The analysis claims that money is being used to boost standards of living in retirement with 58% of customers using some or all of their cash to improve their home or garden while 28% have used their property wealth to pay for holidays.
Family and friends are also benefiting from retired homeowners’ property wealth with 25% of over-55s handing out cash to relatives.
However mortgage debt – including interest-only loans – is emerging as a major issue with 23% of customers paying off home loans with some or all of the money, compared to 20% for the same period of 2014. Around 29% also used the cash to pay off credit cards or loans.
Equity release customers are getting older – the average age rose to 71 in 2015, from 69 previously – but they are also wealthier thanks to house price rises with average property values rising 9% to £271,248 from £249,108.
Dean Mirfin, Technical Director at Key Retirement said: “Property wealth is making a massive contribution to retirement planning and the equity release market is growing rapidly in response with double-digit growth.

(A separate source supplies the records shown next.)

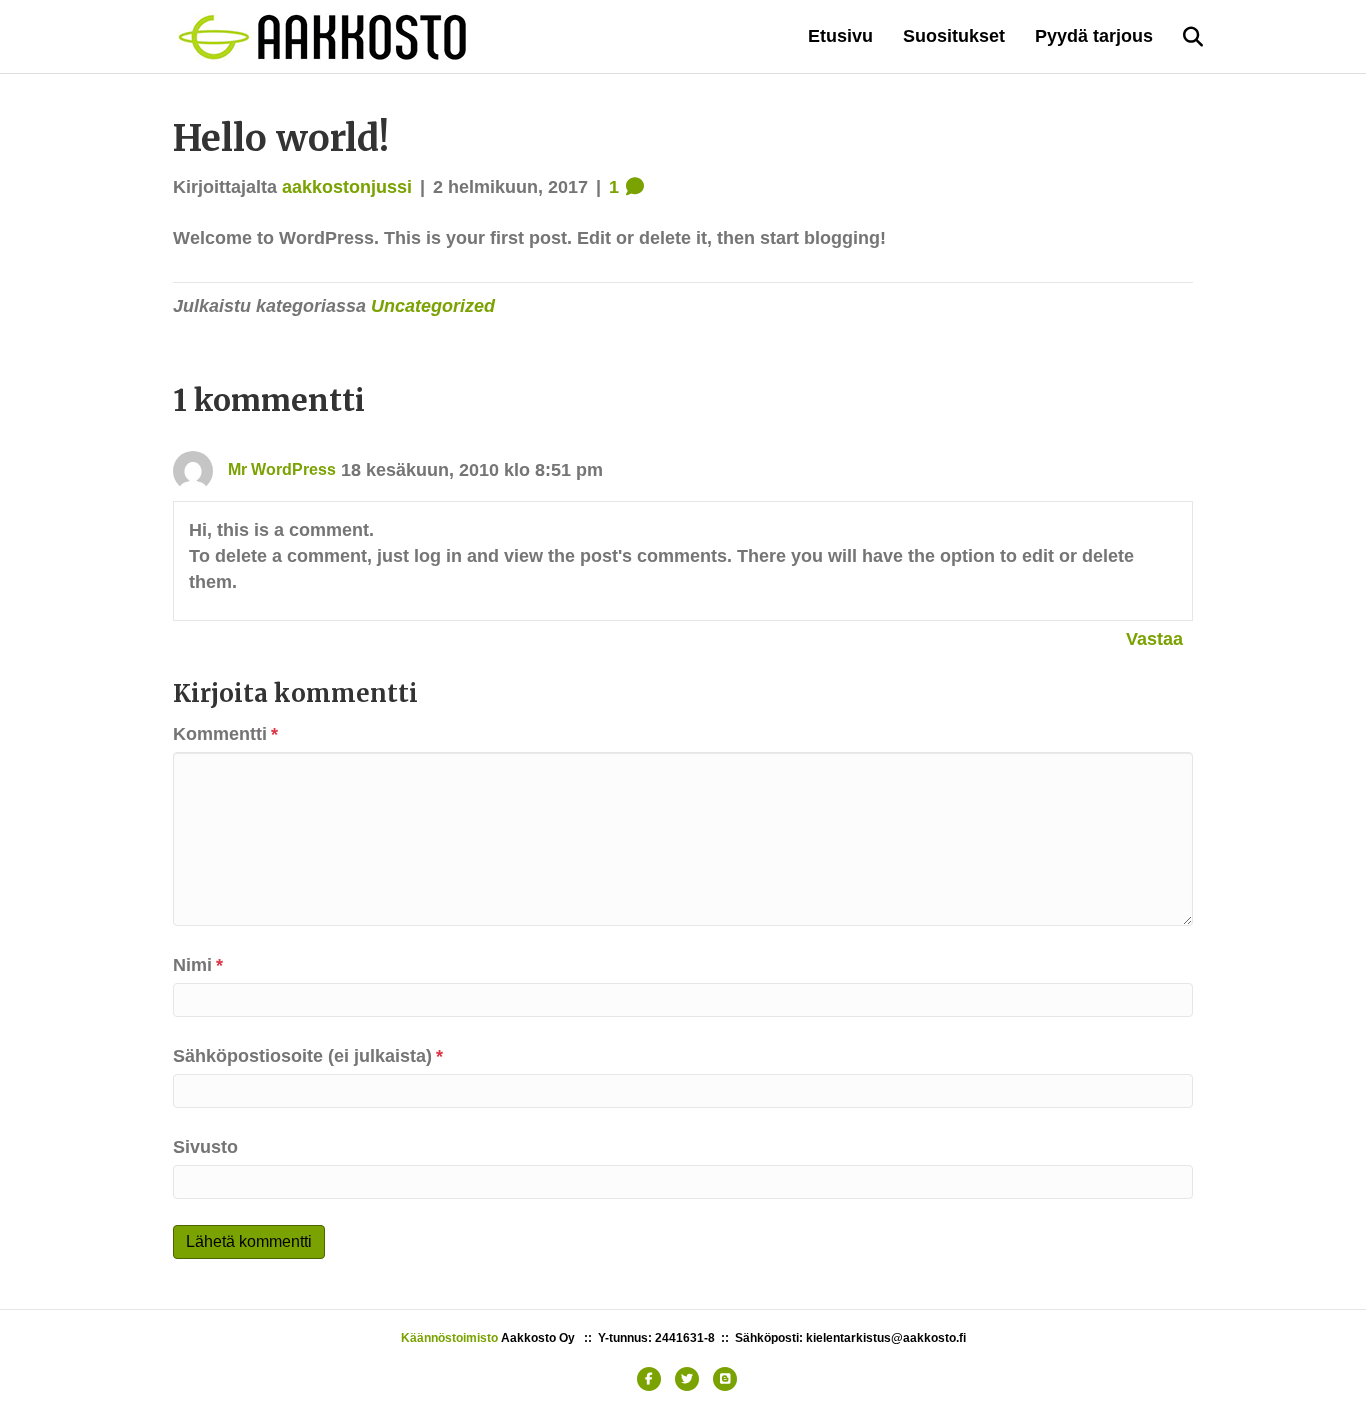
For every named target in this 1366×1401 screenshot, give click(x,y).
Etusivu (840, 36)
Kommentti (225, 734)
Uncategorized (433, 306)
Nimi (198, 965)
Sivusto (205, 1147)
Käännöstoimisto (449, 1338)
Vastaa (1154, 639)
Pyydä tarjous (1094, 36)
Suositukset (954, 36)
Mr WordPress (282, 469)
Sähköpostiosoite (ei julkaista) (308, 1056)
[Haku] (1180, 37)
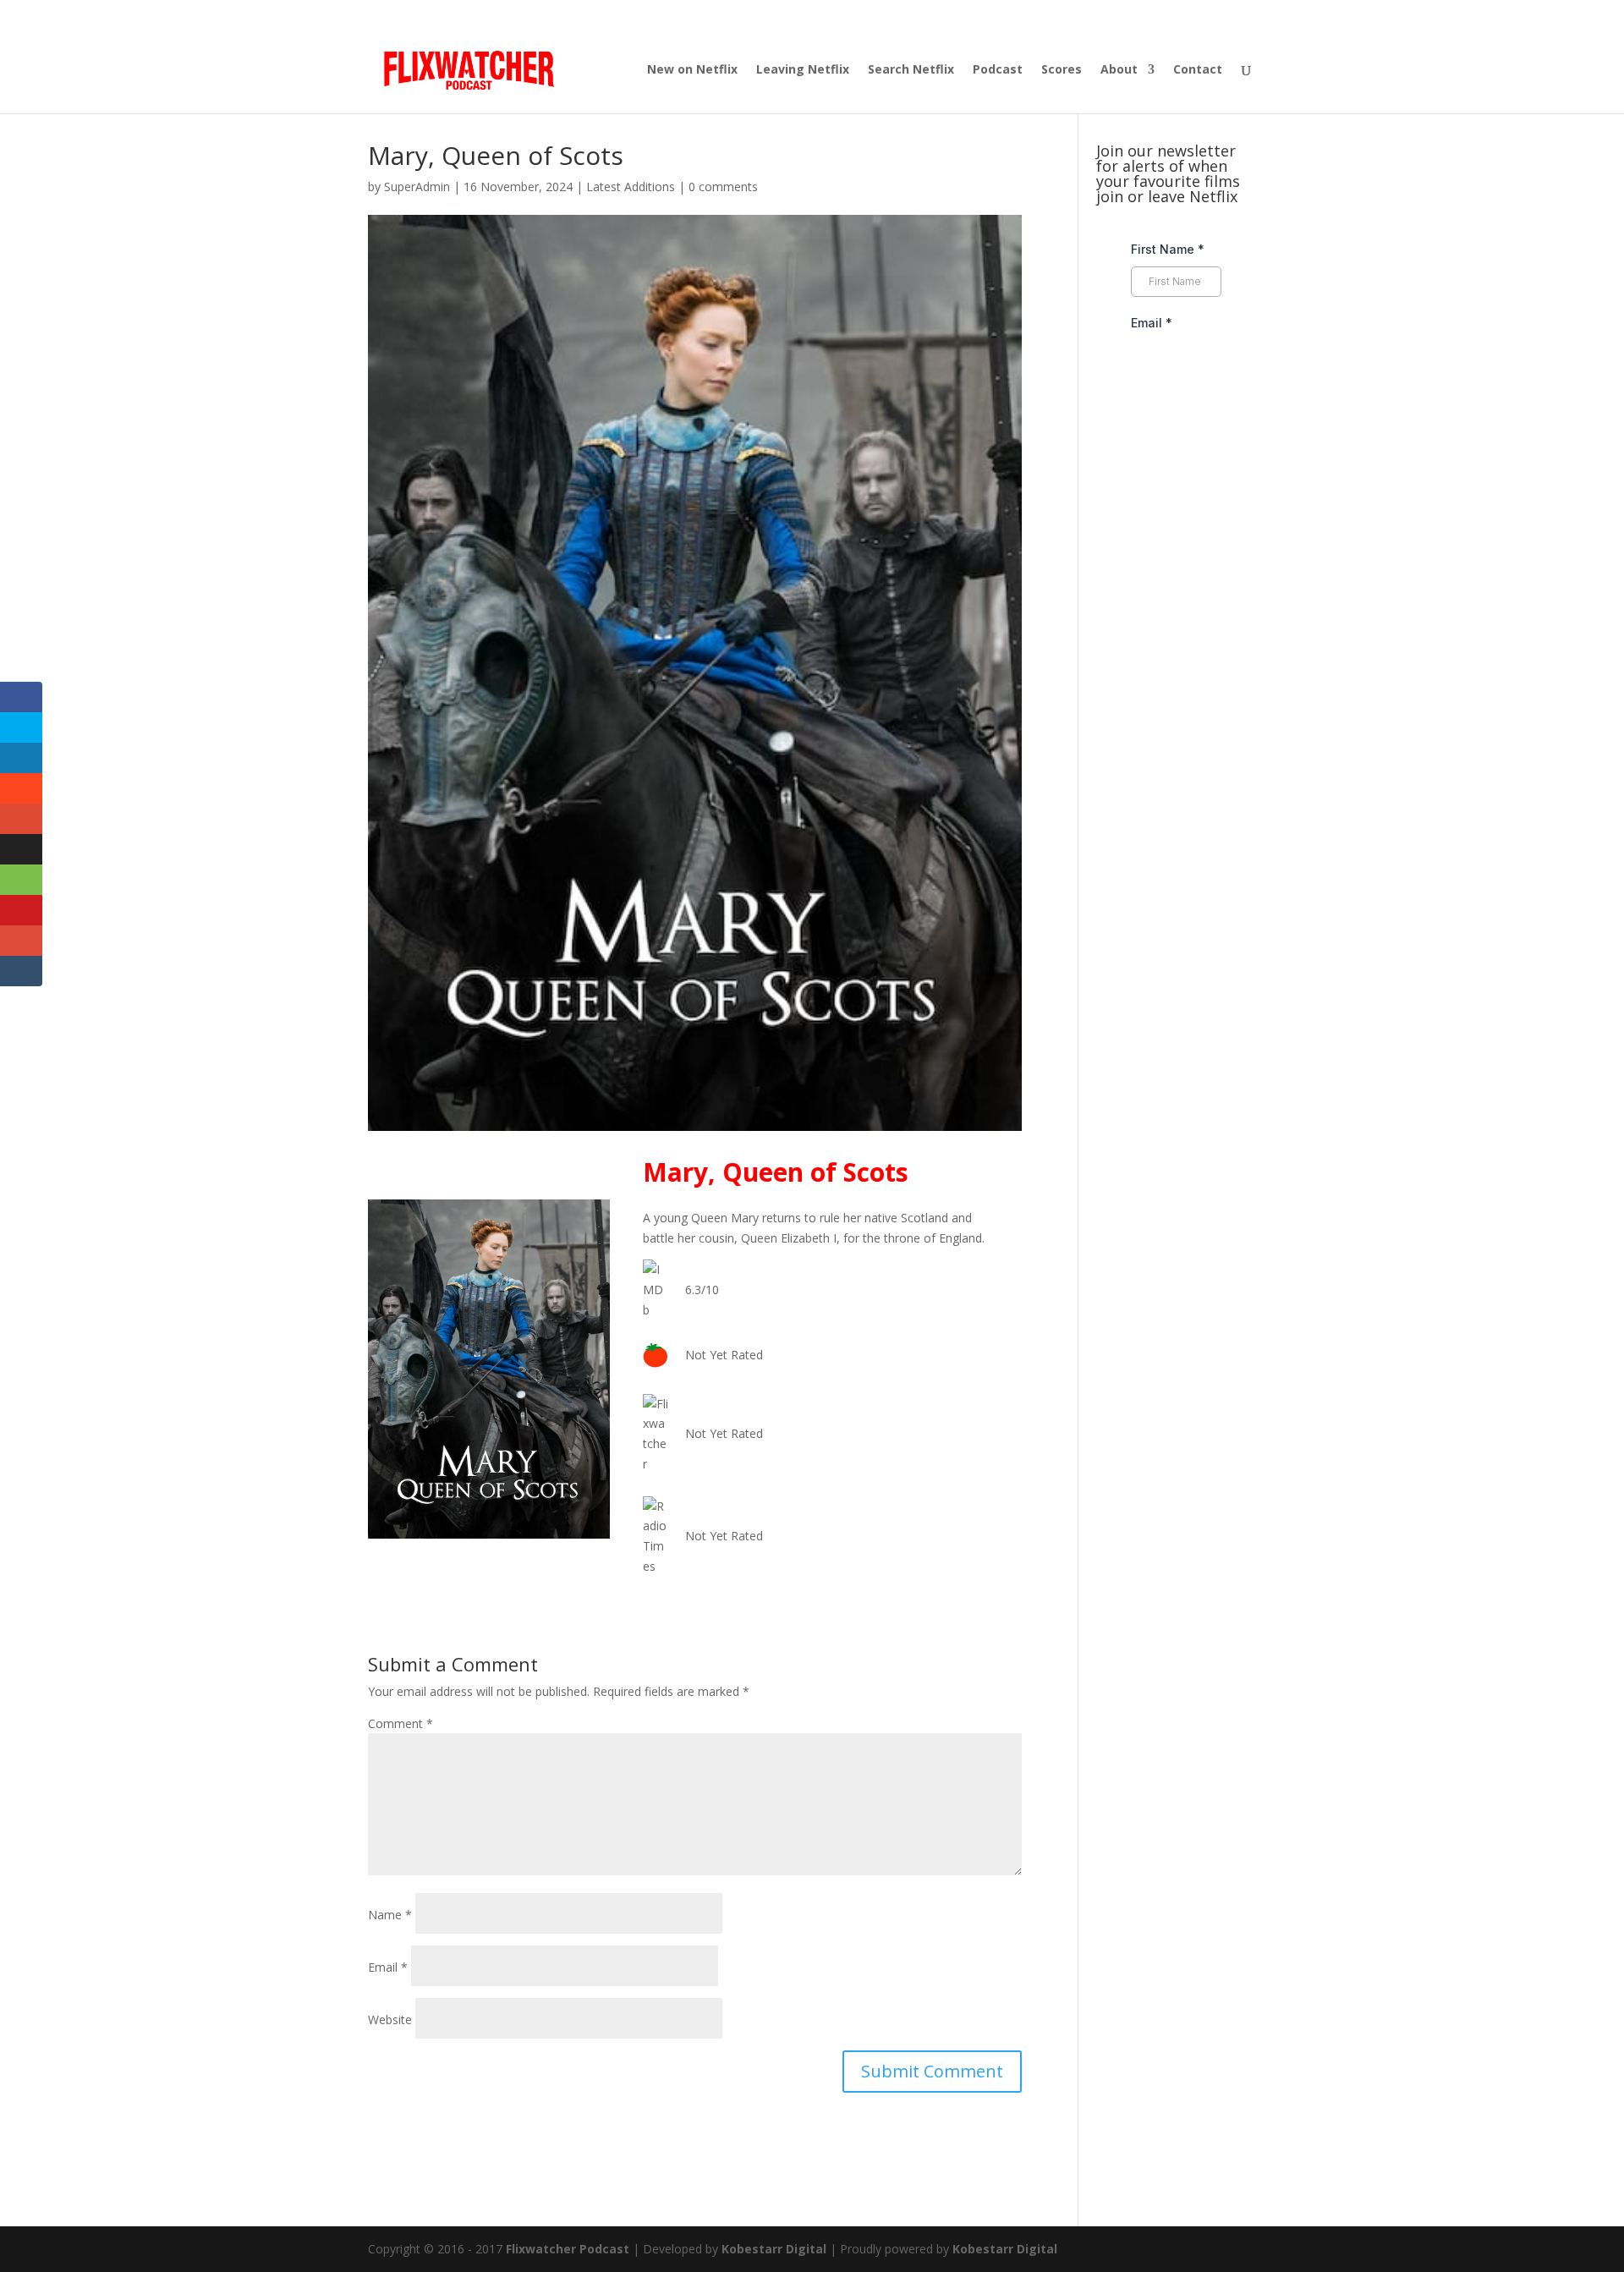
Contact (1197, 70)
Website (390, 2019)
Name (390, 1915)
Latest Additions (630, 186)
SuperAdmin (417, 186)
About (1119, 70)
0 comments (723, 186)
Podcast (998, 70)
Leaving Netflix (802, 70)
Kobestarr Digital (773, 2249)
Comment (400, 1723)
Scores (1061, 70)
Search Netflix (911, 70)
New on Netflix (692, 70)
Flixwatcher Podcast (567, 2249)
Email (388, 1967)
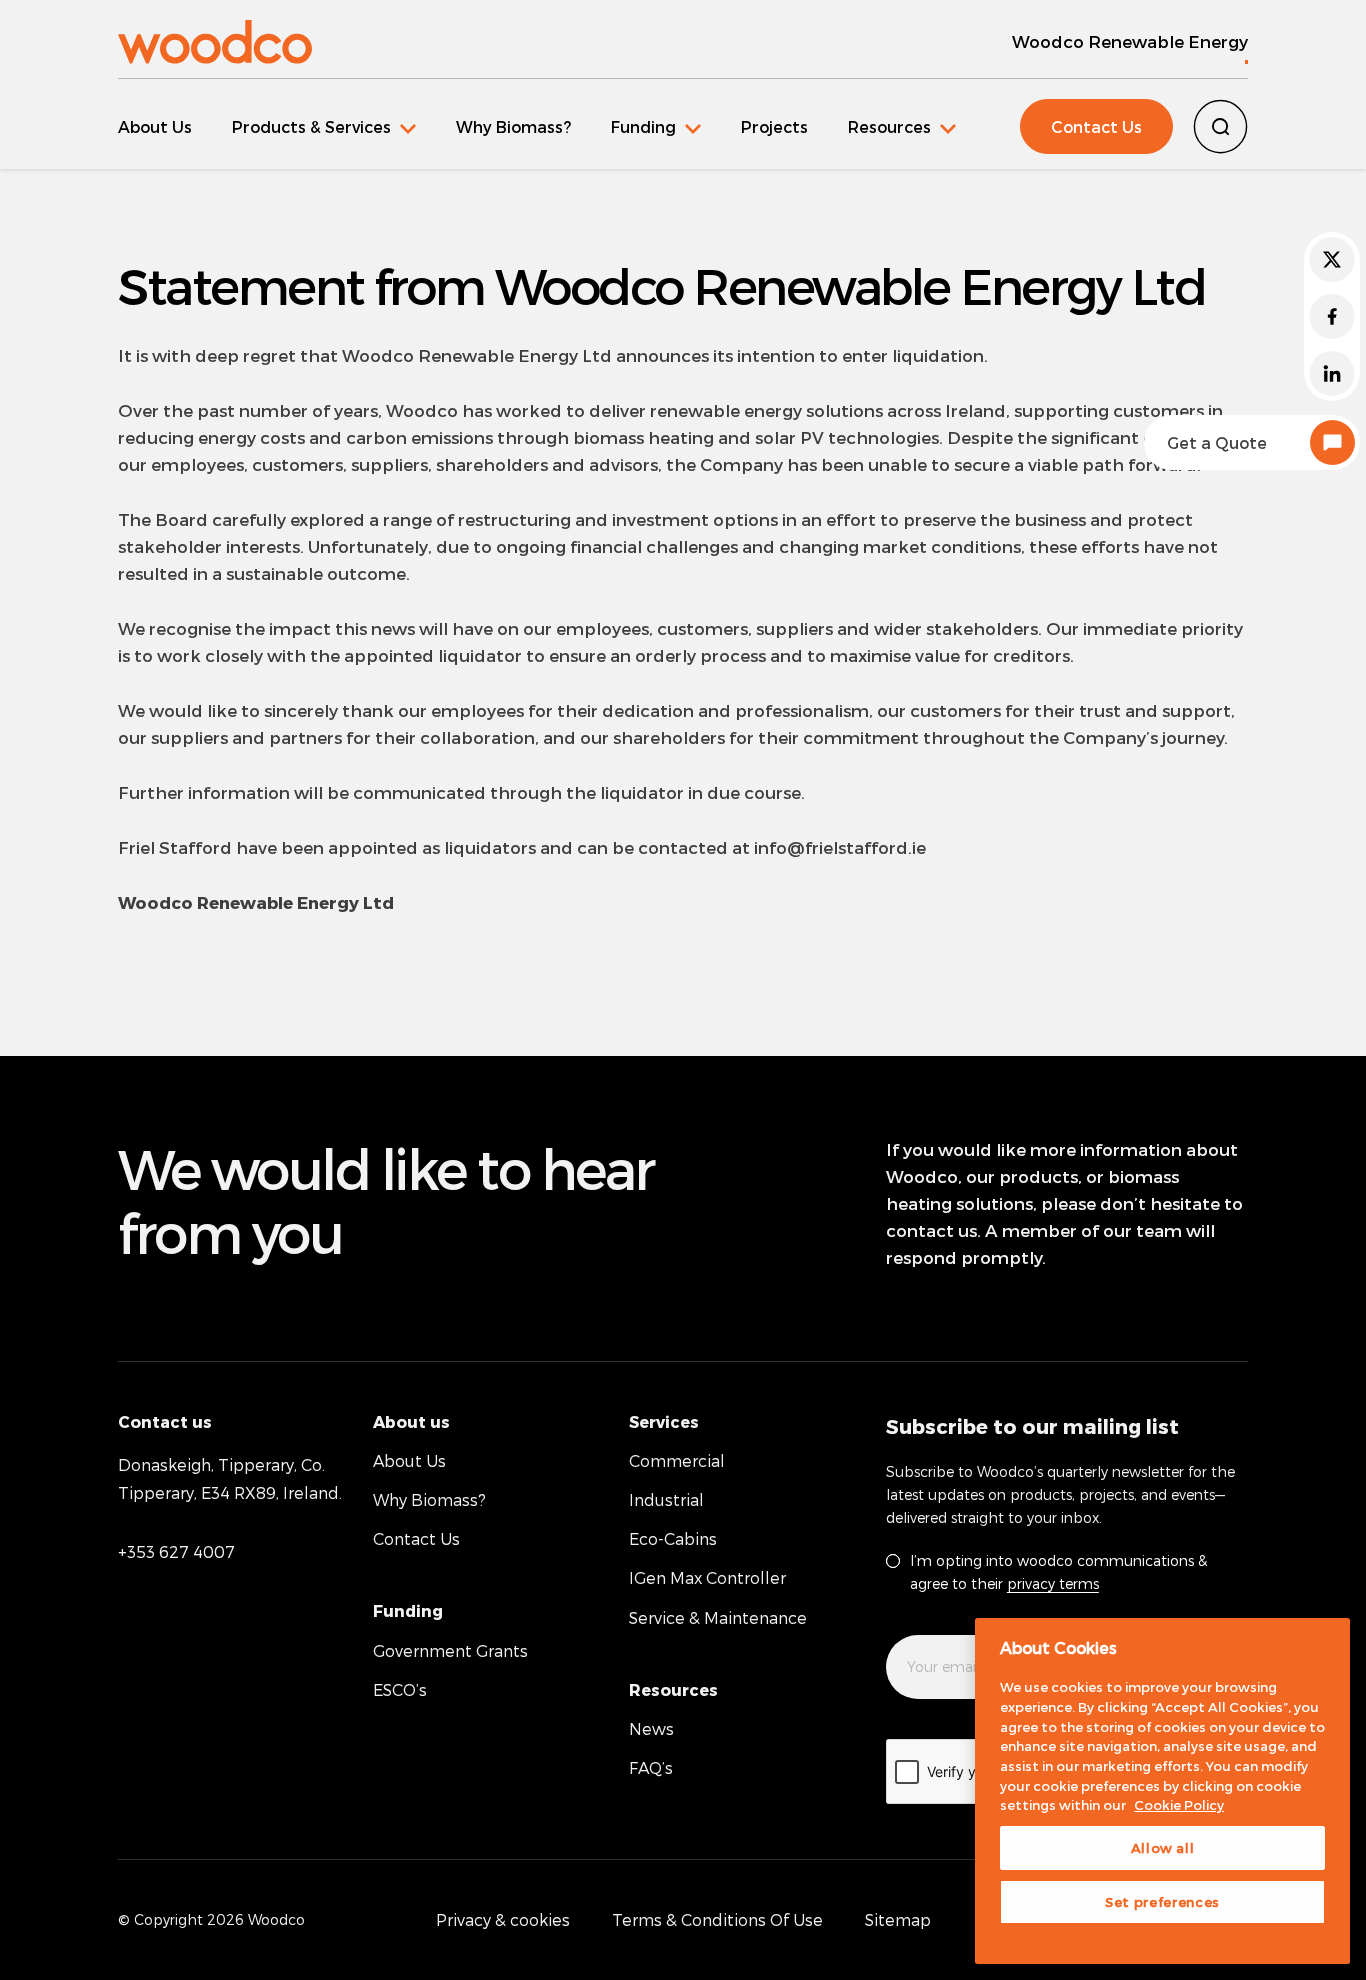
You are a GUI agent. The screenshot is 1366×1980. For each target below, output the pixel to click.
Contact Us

Cuts in pension allowances and contribution levels plus the review of pension tax treatment underlines that property investments are major assets which should be considered as part of anyone’s retirement planning.”
Across the country eight out of 12 regions saw growth in the value of property wealth released with the North East recording a 50% rise, the South East 35% and London a 30% increase. The value released dropped 13% in the North West. Eight out of 12 regions recorded rises in plan sales with three virtually unchanged. London saw a 28% rise and the North East a 31% increase.